YOUR INSTRUCTIONS:
Copy the stretch from the start of the entries through the line containing "click(x=310, y=94)", keeping the requests, and multiply every coordinate in the answers by 1.5, rounding to whole numbers with halves rounded up.

PROVIDED RECORDS:
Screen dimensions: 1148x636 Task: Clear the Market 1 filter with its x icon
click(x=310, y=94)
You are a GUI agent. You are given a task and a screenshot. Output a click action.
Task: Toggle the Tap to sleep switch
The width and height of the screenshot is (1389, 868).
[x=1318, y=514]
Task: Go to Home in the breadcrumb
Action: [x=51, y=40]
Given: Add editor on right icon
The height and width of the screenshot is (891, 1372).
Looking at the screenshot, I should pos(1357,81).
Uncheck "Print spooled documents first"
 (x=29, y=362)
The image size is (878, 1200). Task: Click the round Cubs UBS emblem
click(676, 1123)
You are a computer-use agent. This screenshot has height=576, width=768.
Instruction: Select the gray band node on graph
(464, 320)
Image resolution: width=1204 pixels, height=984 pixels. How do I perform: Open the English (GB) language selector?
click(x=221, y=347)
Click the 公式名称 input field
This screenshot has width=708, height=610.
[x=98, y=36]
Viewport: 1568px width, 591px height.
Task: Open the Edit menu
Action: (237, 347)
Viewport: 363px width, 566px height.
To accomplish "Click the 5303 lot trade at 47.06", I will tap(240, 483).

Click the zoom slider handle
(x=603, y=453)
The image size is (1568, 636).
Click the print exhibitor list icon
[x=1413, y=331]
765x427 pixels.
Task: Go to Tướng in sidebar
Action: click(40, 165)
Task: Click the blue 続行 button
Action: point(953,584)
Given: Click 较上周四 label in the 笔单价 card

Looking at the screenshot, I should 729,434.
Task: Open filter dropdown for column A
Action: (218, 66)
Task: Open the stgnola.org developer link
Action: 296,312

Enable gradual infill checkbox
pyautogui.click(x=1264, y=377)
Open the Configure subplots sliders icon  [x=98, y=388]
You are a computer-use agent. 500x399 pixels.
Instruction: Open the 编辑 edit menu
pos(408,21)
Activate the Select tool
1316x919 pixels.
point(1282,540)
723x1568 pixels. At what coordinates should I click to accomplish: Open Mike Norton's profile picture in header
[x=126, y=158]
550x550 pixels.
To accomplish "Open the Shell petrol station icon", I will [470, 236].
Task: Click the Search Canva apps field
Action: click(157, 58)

RESULT:
Screen dimensions: 1148x636 Task: Clear the Market 1 filter with its x icon
click(x=465, y=141)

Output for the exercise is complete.